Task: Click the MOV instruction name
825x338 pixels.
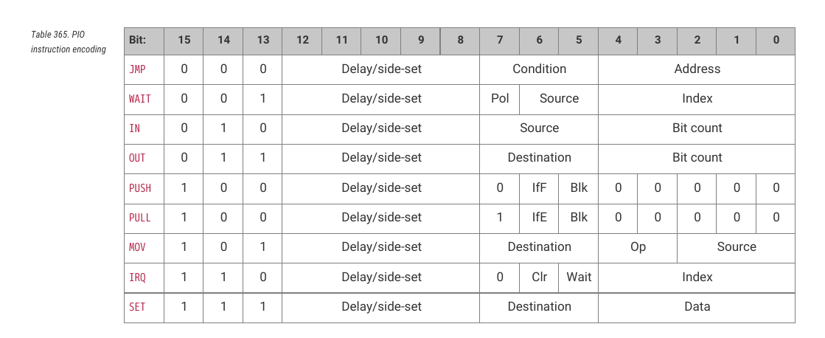Action: click(x=137, y=247)
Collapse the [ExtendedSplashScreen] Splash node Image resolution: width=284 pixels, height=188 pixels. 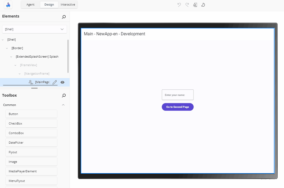(11, 57)
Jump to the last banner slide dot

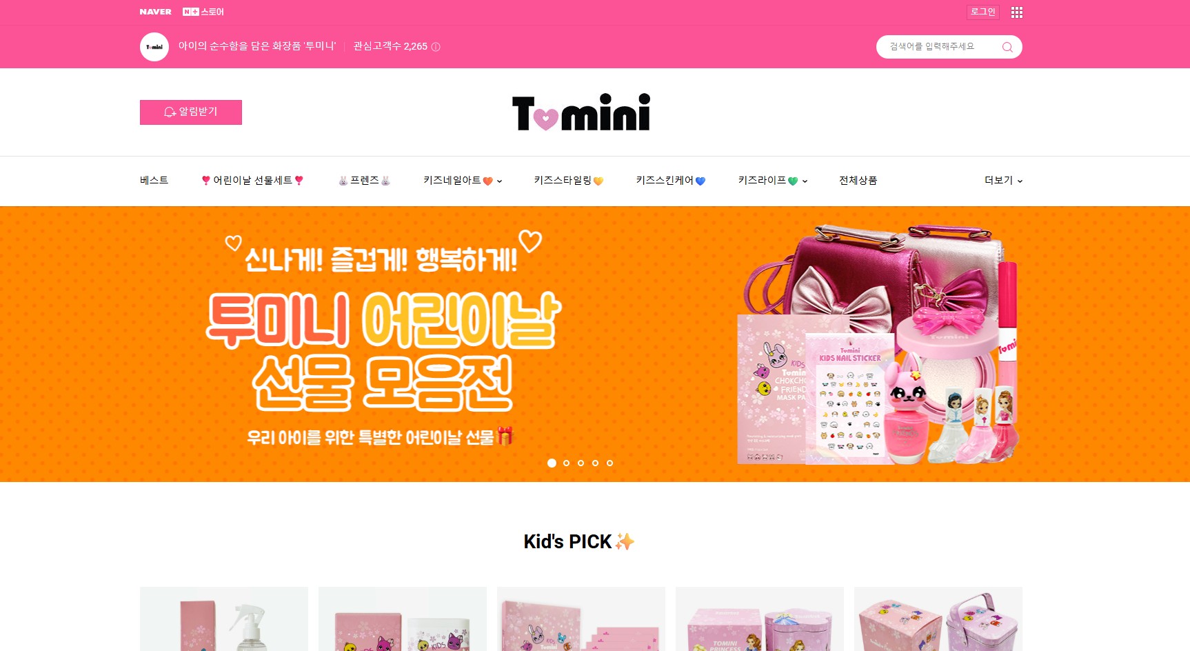(x=609, y=463)
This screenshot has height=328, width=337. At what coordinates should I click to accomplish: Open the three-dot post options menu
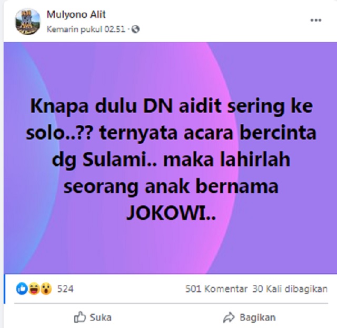(x=316, y=20)
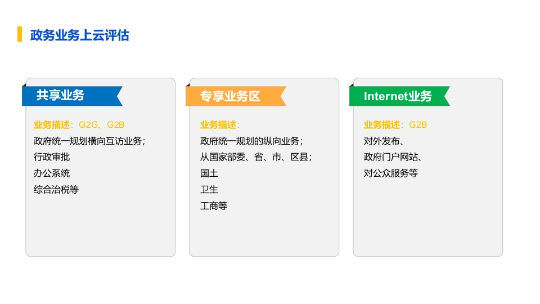Click the orange 专享业务区 ribbon banner
The width and height of the screenshot is (540, 304).
[236, 96]
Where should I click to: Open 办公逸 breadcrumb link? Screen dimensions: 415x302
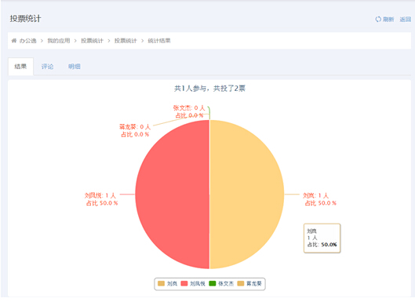point(27,41)
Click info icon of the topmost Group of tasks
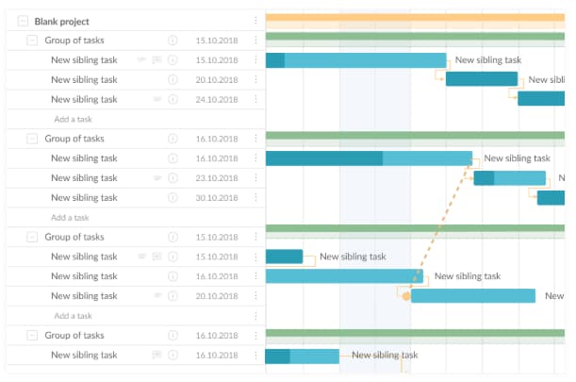 (x=173, y=41)
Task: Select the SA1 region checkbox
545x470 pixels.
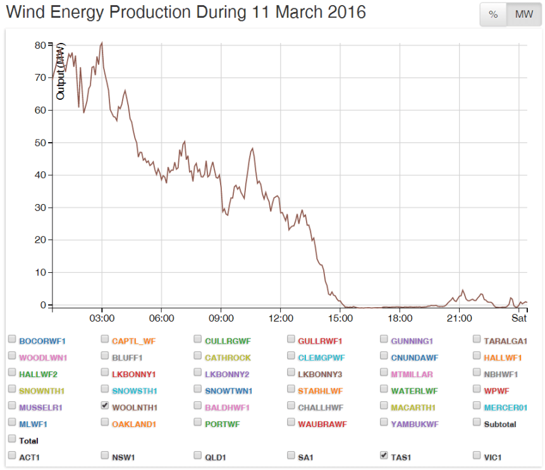Action: pos(291,455)
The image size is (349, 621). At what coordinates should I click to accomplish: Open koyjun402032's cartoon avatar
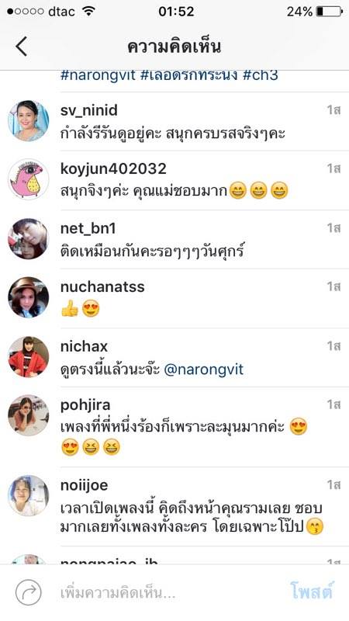click(29, 179)
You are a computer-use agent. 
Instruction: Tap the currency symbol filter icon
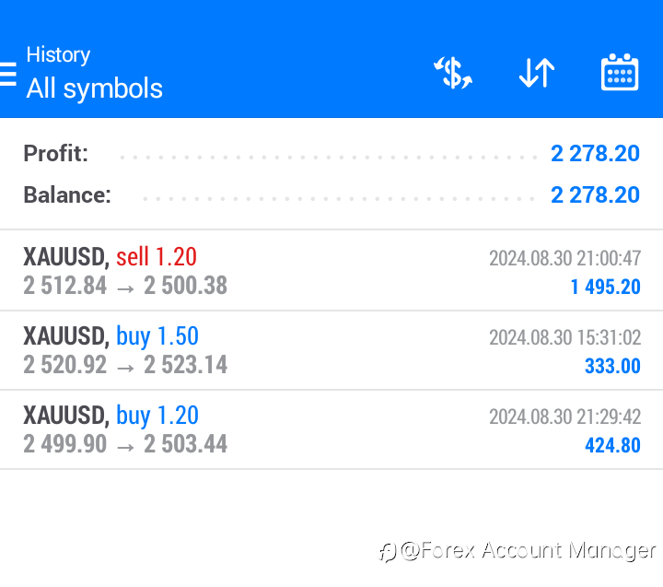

────────────────

- Your assignment -
When you reach the line containing "You are a computer-use agent." in the records above, write out that line and every line after it through the end, exactly, but omit the pictures.

- Final answer -
You are a computer-use agent. 
Instruction: Tap the currency symbol filter icon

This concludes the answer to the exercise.